_Directives_
[1] Answer these from the Roy Jackson profile, one line each:
(a) Which town is the county seat of Hudspeth County, Texas?
(b) How long was the drive from El Paso to the ranch?
(c) On what date was Roy Jackson born?
[2] Write the next paragraph of the Roy Jackson profile, beginning right after its final sentence.

_Quoted text_
>>>

The Texan

In 1999 on his ranch just outside of Sierra Blanca, the county seat of Hudspeth County, Texas, Roy Jackson would stroll in his cactus garden and savor the stark and dramatic landscape he so loved. As different an atmosphere as can be imagined from the polished and perfumed drawing rooms favored by his wife Frances (profiled in the last edition of this website), the ranch was nonetheless as breathtakingly beautiful in its way as any urban counterparts.

Roy’s father had established Jackson Ranch as a getaway where he and his family could enjoy the tranquility of the desert. And his son continued to use the property in much the same way. He would make the one and a half hour drive from El Paso to escape city life, hike in the mountains, and listen to the quiet. Here he could prepare his meals on an outdoor grill, bathe in water warmed by the sun, and go to sleep in a candlelit room where no telephone rang.

Fort Stockton“I was born on September 8, 1917 in Ft. Stockton, Texas,” Roy began, “about 150 miles east of here. Mother and Dad, as poor financially as they were rich in more important respects, were running a farming/ranching venture in the vicinity of a small town named Buena Vista that is no longer in existence. In order to get by from the money standpoint, both also taught, and Dad became superintendent of the school district.”

<<<

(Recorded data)

>>>

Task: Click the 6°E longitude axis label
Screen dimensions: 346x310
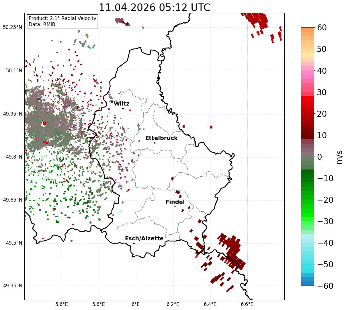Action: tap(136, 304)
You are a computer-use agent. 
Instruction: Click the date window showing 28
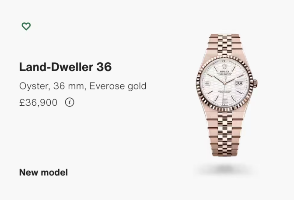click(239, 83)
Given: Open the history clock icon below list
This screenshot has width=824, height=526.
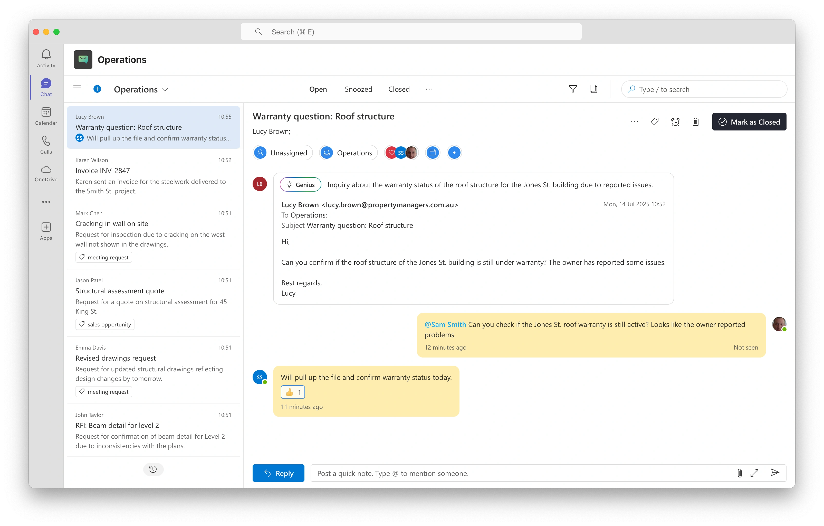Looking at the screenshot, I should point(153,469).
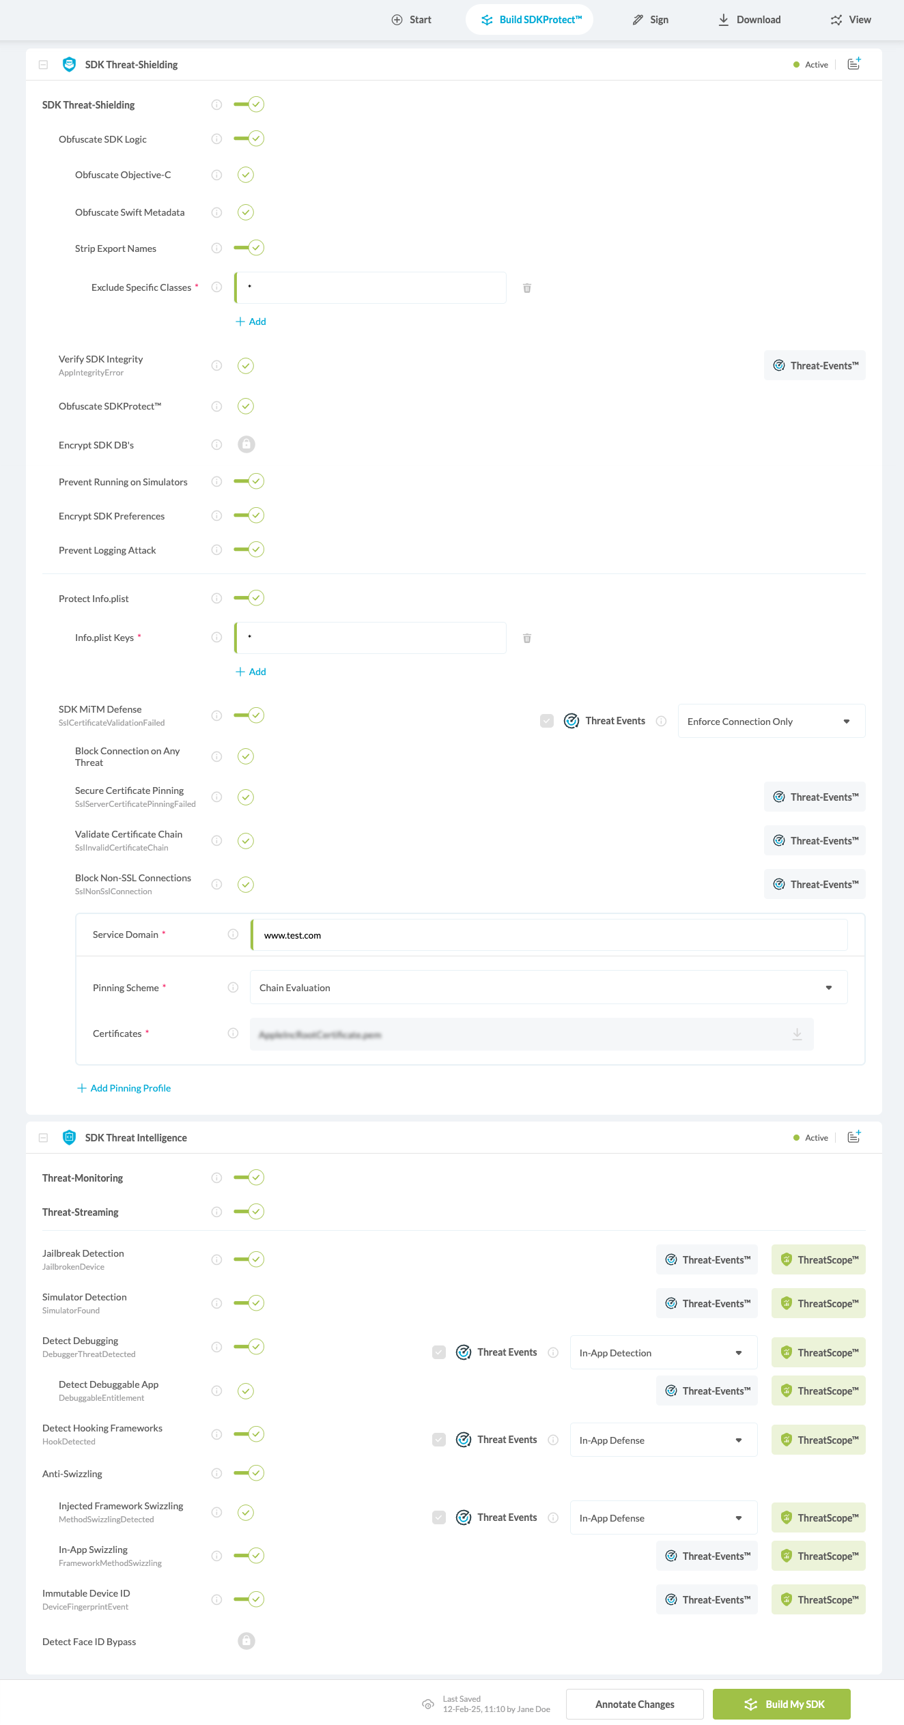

<<<

_In response_
[1]
(a) Sierra Blanca
(b) One and a half hours
(c) September 8, 1917

[2]
It was easy to understand why Roy, still tall, handsome, and patrician, had been the great love of Frances’ life. He spoke slowly, in a deep Texas-flavored baritone, and began with describing an episode from his childhood.

“As a lad of ten or so, while on a saddle horse/mule pack trip with adults in a remote mountain area of Arizona, a large diamondback rattlesnake crawled on my back while I was reading inside a tent.

“I had assumed that the sensation of movement was yet another practical prank by one of the grownups. But eventually I looked over my shoulder into the eyes and flickering black ‘tongue’ of the snake.

“Turning my head back slowly, and almost completely paralyzed with fear, I called out, ‘Dad! There’s a rattlesnake on my back!’

“‘Stay still. Don’t move,’ he warned, and I did just that.

“Later on, with misplaced fatherly pride, he often recounted how courageous I had been. The truth was otherwise. I was virtually numb with fear.

“When I felt the rattlesnake moving away from my head and off my leg, I bolted. It did not strike, but immediately coiled and rattled. Dad, using his pistols, shot several holes in the bedding. He then retrieved his .22 caliber rifle and largely removed the snake’s head.”

That first recollection somehow suited both the setting and the man, but he went on to recount other, less dramatic memories.

“I grew up in El Paso, graduating from Alta Vista elementary school in the late twenties.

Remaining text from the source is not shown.